快眠業者 ⅩⅪ
「荷物を!?」
「ええ」
最初に聞かされたときは驚いた。自分の家を捨てろというのだ。正確には家を捨てる必要はなくとも、少なくとも元の生活には戻れないということ。多少の覚悟が必要だったが、加奈は受け入れた。
「…次はどうすれば?」
「共同生活ですから、互いのプライバシーを侵害しないように気をつけて。それと、メンバーは交代が激しいですから、詮索などしないように」
「それなら大丈夫です、日本語しか話せないので…」
「そう。まぁ、その辺りの『常識』は心得ておいででしょうから細かくは言いません」
快眠請負人は、常識、という部分にとりわけ意味深な響きを込めて、言った。
「それともう一つ!」
「……なんでしょう」
「警察に見つからないように」
「……え?」
「今はご説明できません。いずれわかるかと。食事等はこちらで手配します」
「……」
「……長瀬さん?」
「……いえ」
決めたことだろう、地獄の果てまでついていくと。今更法の下に潔白でないという程度のことがどうしたというのか。
加奈はぴしゃりと頬を引っ叩いた。快眠請負人は少しだけ目を丸くしたが、すぐに元のクールな表情に戻った。
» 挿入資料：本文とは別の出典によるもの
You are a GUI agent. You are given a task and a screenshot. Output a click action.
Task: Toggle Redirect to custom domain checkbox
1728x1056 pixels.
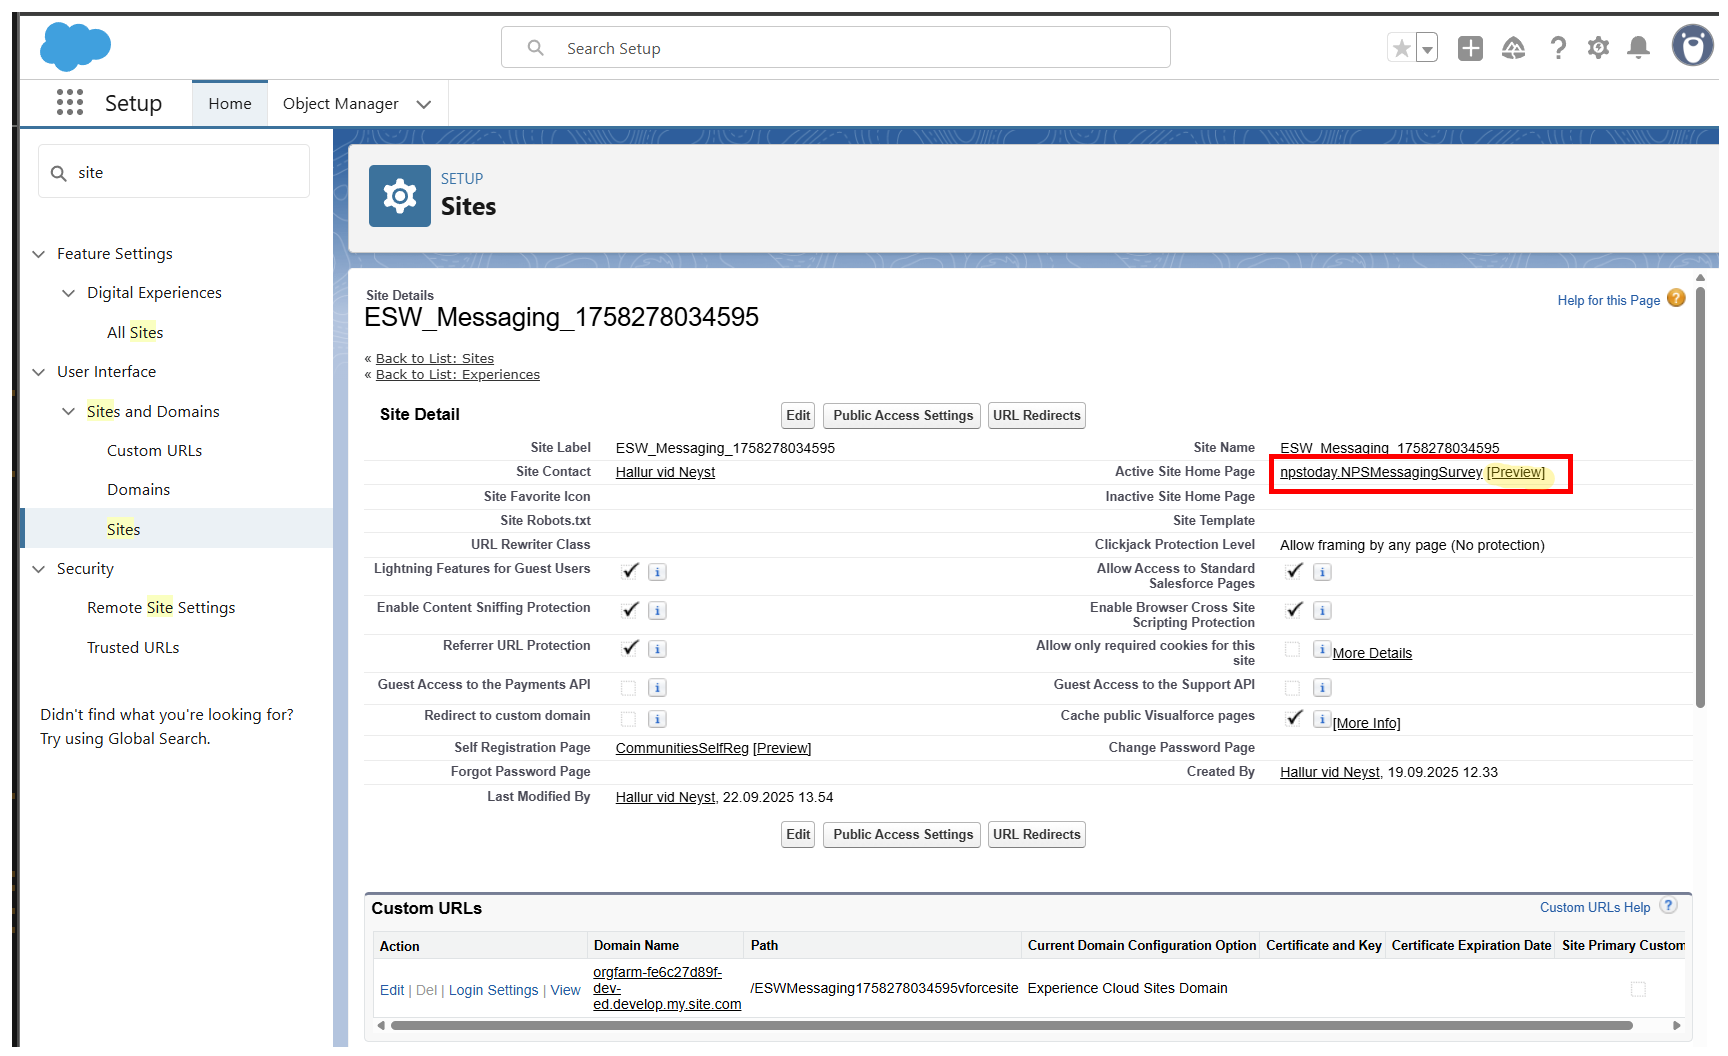click(x=628, y=719)
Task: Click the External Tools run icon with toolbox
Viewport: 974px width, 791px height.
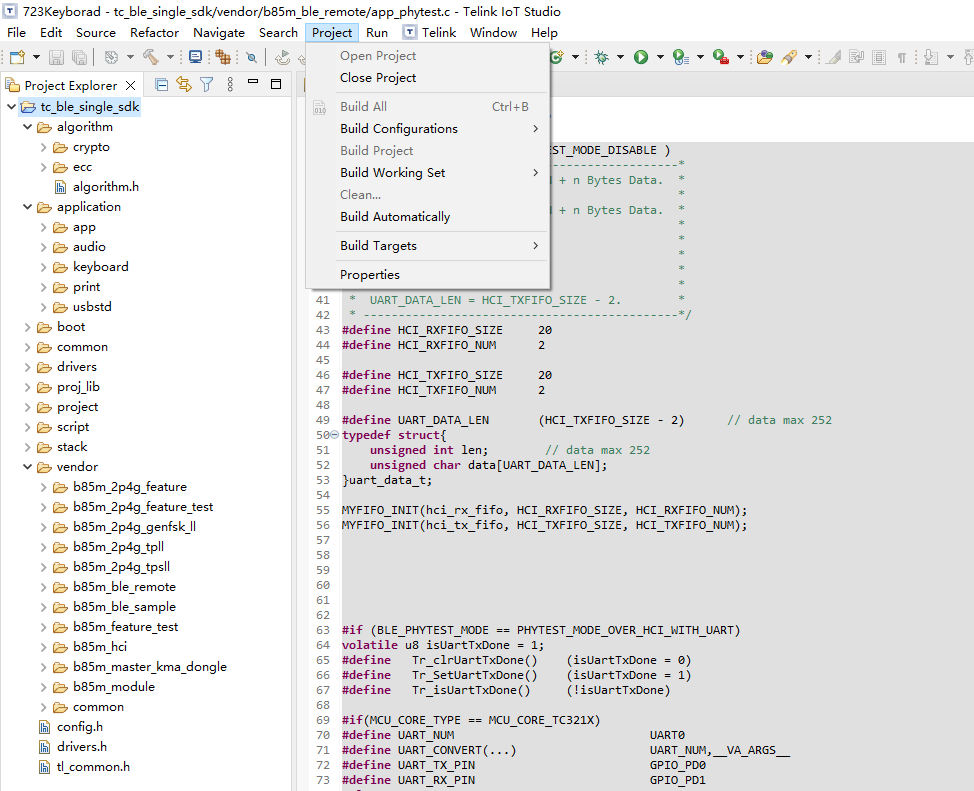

奇妙な共同生活だった。快眠請負人の言った通り、人々が入れ替わり立ち替わり現れては去っていく。顔を覚える気にもなれないくらい、頻繁に。彼らがあげる奇声には、当初こそびっくりしたが、すぐに慣れた。完全な非日常言語ではなく、時折意味を理解できる日本語も混ざるのは恐ろしいことこの上なかったが、やはり慣れだった。
加奈は家事を担当した。誰に命じられたわけでもなかった。ただ、秩序もなく混沌としていた…たとえば吸引後の注射器なんかが無造作に転がっているのは、彼女にとって耐えがたいことだったので、掃除した。
そういったことだ。この混沌のなかにあっても、人間性だけは失うまいという矜持だった。
さて、加奈が気がかりなのは快眠請負人の秘密だ。いかなるメカニズムで……いや、それはもうわかっている。精神干渉、あるいはそれに類するモノ。今は……多分、快眠請負人そのものに、その人に関心がある。認めざるを得まい、加奈は、快眠請負人に執着を…それも些か病的なそれを持っている。そこには畏敬、感謝、愛、ことによると憎しみ。一言で言い表せない、巨大で複雑な感情の螺旋だった。